▶ DESCRIPTION OF THE TASK
Copy the stretch from the line containing "This screenshot has width=749, height=469." through the line containing "pyautogui.click(x=161, y=64)", including both ends, with each line's request left unchanged. In the answers, multiply every click coordinate by 2.5 and round to the nearest whole number, rounding halves up.

▶ INFORMATION SHOWN
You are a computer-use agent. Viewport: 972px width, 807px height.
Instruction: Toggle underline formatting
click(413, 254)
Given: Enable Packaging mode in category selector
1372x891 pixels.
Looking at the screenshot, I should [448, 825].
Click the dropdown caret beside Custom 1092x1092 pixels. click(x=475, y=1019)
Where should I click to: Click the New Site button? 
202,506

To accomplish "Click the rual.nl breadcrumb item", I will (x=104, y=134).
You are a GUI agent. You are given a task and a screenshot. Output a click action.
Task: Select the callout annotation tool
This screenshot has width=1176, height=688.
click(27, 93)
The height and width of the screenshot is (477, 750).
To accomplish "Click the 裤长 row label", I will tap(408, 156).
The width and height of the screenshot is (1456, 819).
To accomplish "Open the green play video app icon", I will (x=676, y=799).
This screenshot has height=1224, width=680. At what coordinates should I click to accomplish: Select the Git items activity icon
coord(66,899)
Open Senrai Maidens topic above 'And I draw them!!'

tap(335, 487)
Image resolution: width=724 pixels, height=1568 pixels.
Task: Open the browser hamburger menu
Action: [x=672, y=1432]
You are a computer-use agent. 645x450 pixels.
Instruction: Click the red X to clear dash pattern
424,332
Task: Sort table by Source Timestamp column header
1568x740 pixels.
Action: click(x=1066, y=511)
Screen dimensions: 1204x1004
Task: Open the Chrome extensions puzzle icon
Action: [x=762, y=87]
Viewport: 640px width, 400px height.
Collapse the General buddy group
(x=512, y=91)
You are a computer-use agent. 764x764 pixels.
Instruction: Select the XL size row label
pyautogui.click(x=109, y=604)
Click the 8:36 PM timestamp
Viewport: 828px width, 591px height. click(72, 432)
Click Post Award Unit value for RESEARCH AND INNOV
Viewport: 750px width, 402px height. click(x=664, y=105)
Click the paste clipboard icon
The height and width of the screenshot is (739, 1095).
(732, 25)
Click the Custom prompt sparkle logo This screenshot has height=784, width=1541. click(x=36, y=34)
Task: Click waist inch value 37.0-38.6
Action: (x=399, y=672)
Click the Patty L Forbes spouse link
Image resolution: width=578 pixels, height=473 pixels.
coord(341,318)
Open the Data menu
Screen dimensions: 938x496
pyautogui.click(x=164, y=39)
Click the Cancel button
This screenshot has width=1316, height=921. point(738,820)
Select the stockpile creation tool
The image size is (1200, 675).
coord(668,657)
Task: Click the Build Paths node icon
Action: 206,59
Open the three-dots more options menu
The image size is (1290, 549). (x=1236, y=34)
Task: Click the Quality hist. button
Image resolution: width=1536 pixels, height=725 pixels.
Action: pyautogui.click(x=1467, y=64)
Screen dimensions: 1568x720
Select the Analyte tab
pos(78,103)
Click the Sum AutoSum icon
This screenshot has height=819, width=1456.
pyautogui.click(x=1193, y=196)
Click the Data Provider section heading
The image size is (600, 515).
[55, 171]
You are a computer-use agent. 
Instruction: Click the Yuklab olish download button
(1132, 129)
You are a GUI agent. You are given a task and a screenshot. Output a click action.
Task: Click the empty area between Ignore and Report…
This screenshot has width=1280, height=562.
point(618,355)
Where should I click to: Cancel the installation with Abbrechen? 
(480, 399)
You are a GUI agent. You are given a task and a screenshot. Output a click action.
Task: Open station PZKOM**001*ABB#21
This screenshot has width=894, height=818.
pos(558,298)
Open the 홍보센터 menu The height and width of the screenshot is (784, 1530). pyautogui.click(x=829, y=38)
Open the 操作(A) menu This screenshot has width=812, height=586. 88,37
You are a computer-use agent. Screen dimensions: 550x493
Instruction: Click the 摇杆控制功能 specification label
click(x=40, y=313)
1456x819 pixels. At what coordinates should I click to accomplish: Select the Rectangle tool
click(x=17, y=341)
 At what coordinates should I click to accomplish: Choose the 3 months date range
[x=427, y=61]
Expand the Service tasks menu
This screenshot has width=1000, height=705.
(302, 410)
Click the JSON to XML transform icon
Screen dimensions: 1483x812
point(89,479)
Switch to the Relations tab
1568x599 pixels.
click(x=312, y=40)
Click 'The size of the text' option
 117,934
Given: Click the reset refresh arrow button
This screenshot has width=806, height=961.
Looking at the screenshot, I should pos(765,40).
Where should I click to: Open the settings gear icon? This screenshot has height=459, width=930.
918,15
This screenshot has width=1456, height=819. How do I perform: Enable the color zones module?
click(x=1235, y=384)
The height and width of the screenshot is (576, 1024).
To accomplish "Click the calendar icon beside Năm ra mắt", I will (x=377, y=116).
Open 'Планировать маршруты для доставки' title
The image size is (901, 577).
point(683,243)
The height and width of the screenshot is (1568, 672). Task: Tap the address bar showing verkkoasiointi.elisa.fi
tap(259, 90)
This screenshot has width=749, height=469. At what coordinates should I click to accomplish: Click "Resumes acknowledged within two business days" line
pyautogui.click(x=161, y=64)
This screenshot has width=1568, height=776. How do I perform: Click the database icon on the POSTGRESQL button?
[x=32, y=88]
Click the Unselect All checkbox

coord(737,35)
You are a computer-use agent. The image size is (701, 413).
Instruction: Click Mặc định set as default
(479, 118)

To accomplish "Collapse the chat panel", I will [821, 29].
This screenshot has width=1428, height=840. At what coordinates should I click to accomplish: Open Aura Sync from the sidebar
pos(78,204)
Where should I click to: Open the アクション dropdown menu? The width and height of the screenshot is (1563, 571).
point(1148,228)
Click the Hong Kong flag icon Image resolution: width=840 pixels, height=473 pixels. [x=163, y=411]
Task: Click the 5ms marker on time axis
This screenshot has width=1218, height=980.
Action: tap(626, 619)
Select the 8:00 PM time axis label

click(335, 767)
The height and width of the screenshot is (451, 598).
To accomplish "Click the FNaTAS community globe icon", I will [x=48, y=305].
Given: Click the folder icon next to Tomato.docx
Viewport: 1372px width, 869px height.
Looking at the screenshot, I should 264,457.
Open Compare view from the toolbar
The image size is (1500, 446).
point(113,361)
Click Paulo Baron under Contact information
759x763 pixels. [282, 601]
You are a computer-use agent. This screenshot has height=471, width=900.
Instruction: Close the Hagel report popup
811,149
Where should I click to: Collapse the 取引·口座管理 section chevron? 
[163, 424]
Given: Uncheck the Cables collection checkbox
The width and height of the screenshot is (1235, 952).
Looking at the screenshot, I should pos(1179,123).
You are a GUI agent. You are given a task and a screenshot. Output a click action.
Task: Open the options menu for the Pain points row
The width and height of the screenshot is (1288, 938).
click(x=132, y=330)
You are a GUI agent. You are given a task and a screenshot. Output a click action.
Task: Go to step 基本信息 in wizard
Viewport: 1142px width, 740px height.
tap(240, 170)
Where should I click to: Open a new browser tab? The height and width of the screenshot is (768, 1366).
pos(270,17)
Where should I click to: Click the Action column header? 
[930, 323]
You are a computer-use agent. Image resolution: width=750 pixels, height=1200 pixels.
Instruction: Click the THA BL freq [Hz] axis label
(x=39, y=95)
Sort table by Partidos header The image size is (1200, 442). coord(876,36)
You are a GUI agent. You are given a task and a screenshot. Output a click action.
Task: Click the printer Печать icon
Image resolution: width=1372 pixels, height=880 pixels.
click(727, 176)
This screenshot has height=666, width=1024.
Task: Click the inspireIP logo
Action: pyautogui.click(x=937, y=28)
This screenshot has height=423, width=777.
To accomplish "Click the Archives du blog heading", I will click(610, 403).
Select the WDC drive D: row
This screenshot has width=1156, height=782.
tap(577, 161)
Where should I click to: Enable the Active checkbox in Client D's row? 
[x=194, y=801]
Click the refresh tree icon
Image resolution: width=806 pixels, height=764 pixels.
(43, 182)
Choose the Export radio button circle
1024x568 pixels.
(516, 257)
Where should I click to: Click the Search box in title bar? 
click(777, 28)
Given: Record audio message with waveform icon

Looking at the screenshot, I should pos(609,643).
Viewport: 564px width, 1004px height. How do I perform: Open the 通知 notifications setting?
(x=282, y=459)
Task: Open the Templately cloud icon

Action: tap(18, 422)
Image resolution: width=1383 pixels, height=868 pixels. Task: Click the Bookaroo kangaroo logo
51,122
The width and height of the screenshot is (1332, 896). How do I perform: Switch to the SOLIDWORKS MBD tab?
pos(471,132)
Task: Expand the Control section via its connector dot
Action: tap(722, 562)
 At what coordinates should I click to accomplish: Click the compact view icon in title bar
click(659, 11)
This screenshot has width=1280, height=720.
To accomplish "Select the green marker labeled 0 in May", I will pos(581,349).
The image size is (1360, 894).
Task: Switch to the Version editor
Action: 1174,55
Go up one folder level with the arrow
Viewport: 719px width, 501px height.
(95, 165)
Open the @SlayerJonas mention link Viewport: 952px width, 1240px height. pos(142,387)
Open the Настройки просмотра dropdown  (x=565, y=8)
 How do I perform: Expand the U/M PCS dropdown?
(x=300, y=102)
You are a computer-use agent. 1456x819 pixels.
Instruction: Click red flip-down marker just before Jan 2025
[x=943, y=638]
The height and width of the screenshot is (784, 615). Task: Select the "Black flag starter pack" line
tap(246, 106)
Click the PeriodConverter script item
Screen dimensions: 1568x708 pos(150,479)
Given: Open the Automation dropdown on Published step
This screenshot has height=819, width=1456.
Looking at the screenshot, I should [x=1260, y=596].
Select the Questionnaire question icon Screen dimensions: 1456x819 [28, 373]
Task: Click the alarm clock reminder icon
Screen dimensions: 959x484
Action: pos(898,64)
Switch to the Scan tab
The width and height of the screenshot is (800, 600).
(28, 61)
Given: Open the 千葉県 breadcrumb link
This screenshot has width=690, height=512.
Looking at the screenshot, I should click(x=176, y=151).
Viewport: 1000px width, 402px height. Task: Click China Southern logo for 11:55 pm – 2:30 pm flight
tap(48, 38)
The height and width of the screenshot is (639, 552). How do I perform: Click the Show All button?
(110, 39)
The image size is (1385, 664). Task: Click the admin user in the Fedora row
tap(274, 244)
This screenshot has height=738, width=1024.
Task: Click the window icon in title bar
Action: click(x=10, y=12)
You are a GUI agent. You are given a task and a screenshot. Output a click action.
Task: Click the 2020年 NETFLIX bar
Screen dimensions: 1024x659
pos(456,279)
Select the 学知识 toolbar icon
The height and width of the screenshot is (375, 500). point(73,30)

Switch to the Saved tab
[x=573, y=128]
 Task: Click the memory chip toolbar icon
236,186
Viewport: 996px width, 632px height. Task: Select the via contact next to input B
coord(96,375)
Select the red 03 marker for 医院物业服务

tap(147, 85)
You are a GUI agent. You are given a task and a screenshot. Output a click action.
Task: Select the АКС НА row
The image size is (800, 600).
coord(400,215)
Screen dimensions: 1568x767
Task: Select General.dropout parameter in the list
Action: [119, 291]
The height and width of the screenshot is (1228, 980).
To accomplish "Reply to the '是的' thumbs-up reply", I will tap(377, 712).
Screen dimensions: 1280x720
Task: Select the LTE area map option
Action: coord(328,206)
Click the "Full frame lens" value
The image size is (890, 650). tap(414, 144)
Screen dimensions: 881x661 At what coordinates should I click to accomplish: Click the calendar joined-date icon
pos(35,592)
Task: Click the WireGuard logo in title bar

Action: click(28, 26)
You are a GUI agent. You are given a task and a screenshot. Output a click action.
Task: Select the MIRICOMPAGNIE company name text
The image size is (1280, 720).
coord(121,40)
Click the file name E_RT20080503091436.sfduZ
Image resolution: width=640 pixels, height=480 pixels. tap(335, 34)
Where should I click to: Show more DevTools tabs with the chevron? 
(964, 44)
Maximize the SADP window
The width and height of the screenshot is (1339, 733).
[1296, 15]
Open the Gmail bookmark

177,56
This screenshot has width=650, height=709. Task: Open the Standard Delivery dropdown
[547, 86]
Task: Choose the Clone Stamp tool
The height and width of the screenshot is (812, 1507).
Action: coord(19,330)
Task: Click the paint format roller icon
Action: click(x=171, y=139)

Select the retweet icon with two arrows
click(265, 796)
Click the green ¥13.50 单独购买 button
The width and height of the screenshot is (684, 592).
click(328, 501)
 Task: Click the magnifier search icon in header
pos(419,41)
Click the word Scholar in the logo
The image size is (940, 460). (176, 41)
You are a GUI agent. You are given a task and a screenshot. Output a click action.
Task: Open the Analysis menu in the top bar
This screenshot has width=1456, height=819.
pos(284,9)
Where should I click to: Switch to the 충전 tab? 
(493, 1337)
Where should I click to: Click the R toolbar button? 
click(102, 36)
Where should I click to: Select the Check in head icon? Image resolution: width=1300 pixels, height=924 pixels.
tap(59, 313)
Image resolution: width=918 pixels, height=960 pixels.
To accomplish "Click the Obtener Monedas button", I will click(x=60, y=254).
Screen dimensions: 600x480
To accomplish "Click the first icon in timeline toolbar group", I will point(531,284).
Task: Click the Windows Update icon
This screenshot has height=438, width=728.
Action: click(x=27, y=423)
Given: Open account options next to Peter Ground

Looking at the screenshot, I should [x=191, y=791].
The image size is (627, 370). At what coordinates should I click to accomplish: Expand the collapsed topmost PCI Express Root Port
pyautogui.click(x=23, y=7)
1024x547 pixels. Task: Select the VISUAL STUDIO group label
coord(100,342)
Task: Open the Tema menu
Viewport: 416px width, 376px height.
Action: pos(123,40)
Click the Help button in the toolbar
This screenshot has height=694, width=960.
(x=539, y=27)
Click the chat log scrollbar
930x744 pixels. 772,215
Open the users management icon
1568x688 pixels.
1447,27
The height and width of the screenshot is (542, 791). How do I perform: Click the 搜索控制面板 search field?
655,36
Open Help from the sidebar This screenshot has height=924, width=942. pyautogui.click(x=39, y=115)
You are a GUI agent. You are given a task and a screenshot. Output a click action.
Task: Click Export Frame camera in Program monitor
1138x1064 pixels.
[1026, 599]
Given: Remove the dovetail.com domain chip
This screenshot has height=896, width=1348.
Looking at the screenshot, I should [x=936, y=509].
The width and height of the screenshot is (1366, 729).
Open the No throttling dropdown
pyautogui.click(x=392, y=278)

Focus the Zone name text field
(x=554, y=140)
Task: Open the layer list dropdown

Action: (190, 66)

▶ REPLY TO THE EXERCISE
This screenshot has width=749, height=469. At what coordinates should I click to accomplish: Click "Resumes acknowledged within two business days" line
pyautogui.click(x=403, y=160)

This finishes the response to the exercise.